* **EXTRACT PROVIDED**
GAUDI: Global All-sky Ultraviolet Detection Instrument

(mini-F Mission Concept)


The Science 

Ultraviolet (UV) light carries the first, and the most important diagnostic signatures of explosions, magnetic flares and accretion episodes. However, current space-based UV observatories, due to their small fields of view (FoV), still deliver sparse revisits and few real-time triggers. 

The primary goal of GAUDI is to deliver multi-cadence (seconds to days), UV and optical photometry for the whole observable sky with a precision of 0.02 mag for sources brighter than AB≈16 mag in both UV and VIS. This dataset, expanding the 2 years lifetime of the mission, will provide critical information of transient and variable phenomena. Its enhanced cadence and wavelength coverage offers strong synergies with current and future large time-domain surveys, which are designed to obtain deeper photometry, albeit with much slower cadence.


The Mission

GAUDI is an 84 kg mini-satellite carrying eight identical wide-field telescopes (8°×8° FoV each), arranged in two orthogonal sets of four, each mounted behind an independent rotating siderostat mirror. GAUDI has 4 different photometric passbands (MUV=205-300 nm, F330W=300-370 nm, WIDE=500-840 nm and RED=670-840 nm). From a dawn-dusk Sun-Synchronous orbit (SSO, height~500 km), the spacecraft maintains inertial attitude while each telescope is observing a given field. The resulting light curves have simultaneous color-index measurements and sub-minute temporal resolution when observing a specific field, achieving complete sky coverage per telescope twice (once per great circle) every 1.5 days.

* **PROVIDED RECORDS**

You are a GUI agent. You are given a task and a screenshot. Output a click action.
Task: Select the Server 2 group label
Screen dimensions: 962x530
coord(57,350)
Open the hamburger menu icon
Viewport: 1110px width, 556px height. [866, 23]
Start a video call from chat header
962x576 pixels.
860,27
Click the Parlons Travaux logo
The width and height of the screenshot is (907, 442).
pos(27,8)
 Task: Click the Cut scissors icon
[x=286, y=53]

==

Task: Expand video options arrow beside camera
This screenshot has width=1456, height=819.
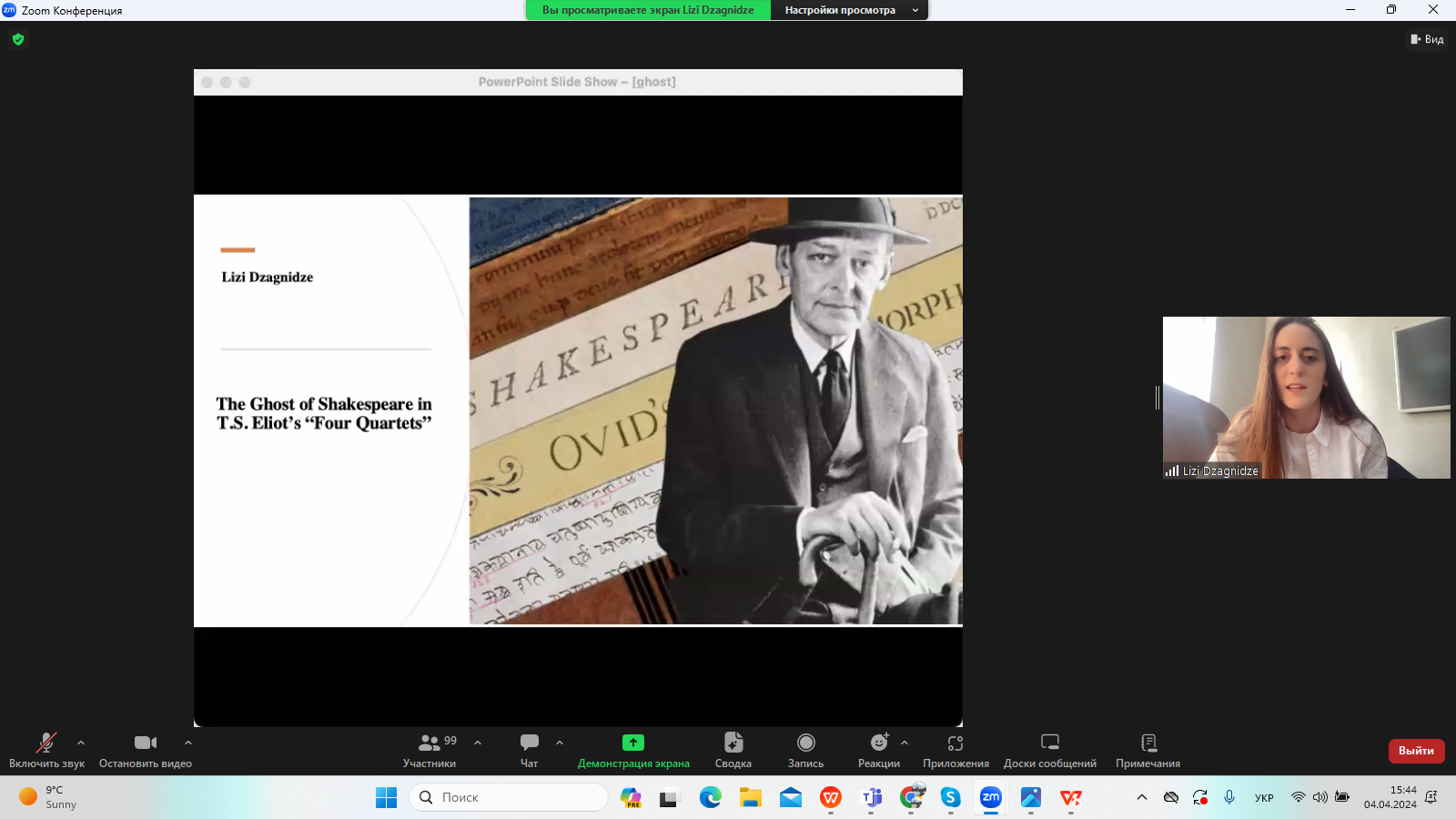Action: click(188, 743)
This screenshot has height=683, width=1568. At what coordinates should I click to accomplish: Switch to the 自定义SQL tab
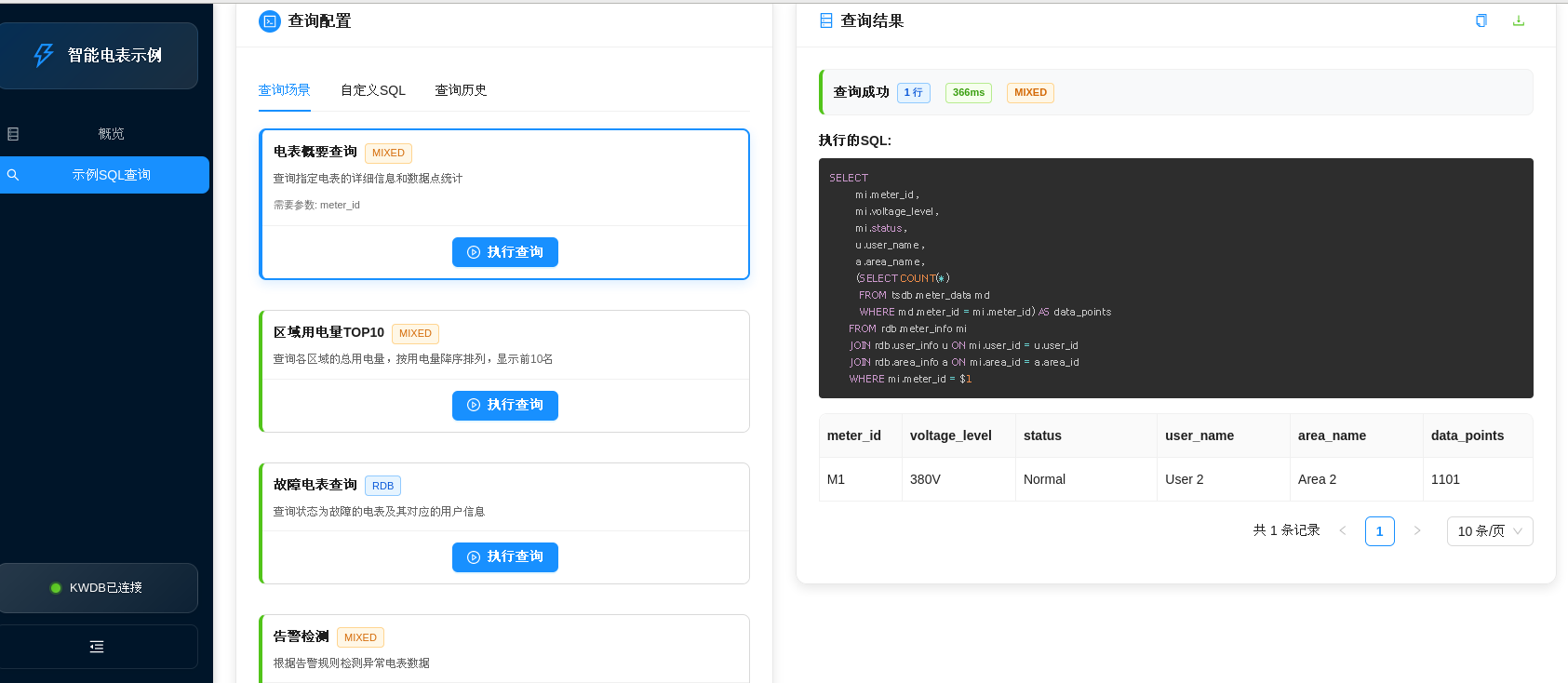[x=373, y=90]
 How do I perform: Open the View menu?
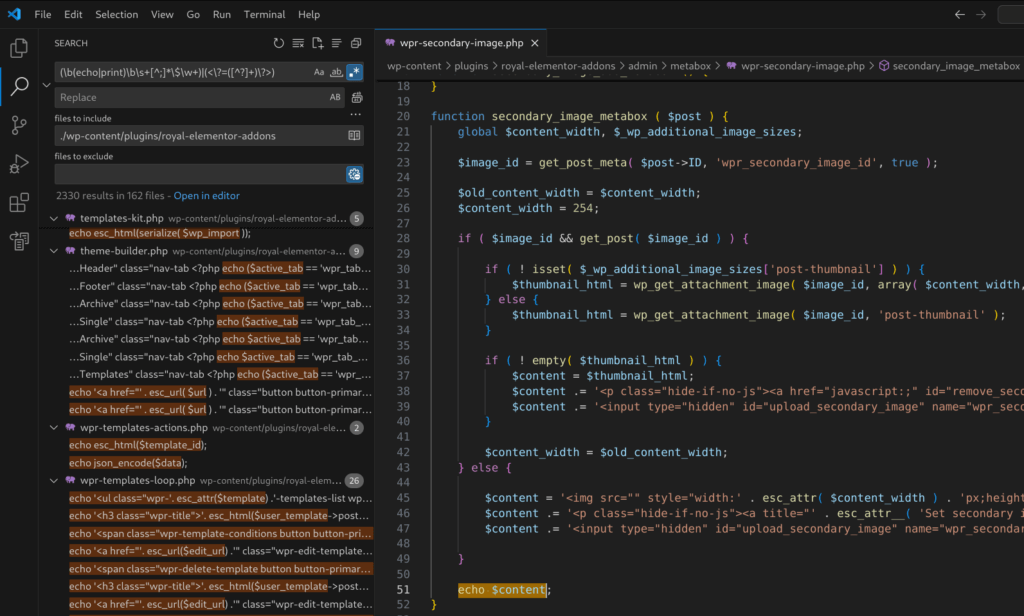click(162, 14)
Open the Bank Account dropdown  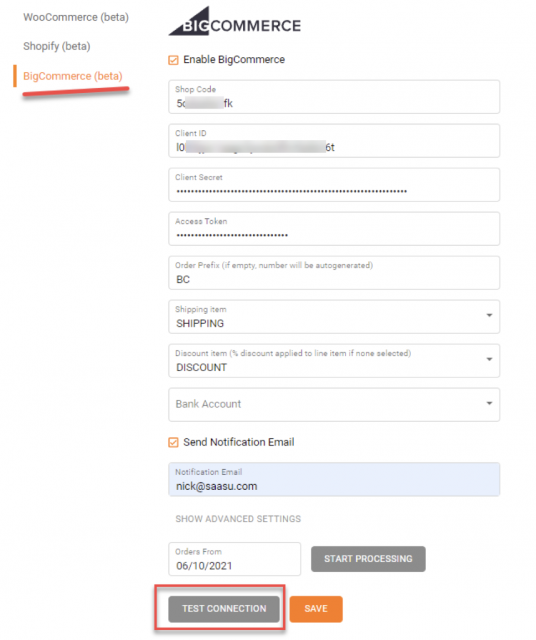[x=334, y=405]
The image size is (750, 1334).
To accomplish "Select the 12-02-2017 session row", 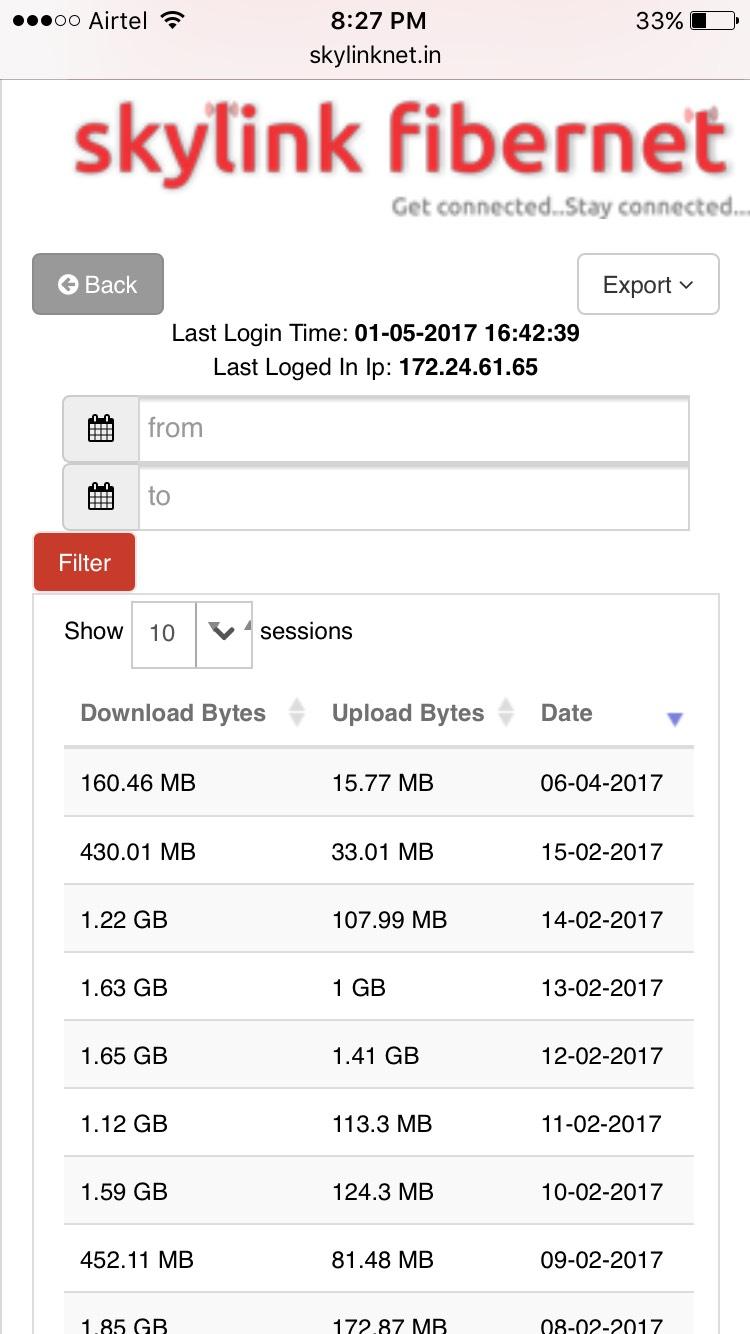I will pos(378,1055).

...

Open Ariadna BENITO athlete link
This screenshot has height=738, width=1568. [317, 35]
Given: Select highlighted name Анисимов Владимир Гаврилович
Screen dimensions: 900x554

* **PROMPT A**
List every photometric passband named in the GAUDI mission description, with its wavelength range.
* **PROMPT B**
Carry the GAUDI mission description forward from its last sentence.
The material has nothing to do with the GAUDI mission description.

* **RESPONSE AREA A**
MUV: 205-300 nm
F330W: 300-370 nm
WIDE: 500-840 nm
RED: 670-840 nm

* **RESPONSE AREA B**
The Team

IEEC is the PI institution and will host the project office, including payload management and system engineering. The consortium comprises scientists expert from IEEC institutes: UB, UAB, UPC, ICE, with scientific support from other institutes in Spain (UAH:cosmic rays and UCM: UV), Portugal (UAVR: compression), Poland (UW: Ground-based follow-up), UK (IoA and UoW: Science alerts), Switzerland (UNIGE: Variability), Belgium (ROB: Variability), France (OCA: Solar system), and Ireland (TCD: Ground-based follow-up).

IEEC leads payload development, drawing from LISA, ARIEL, and PhotSat heritage, and is responsible for the siderostat, front-end electronics, ICU, and SW.

Open Cosmos (UK and Spain) are the satellite mission integrator providing the satellite platform and the mission operations centre.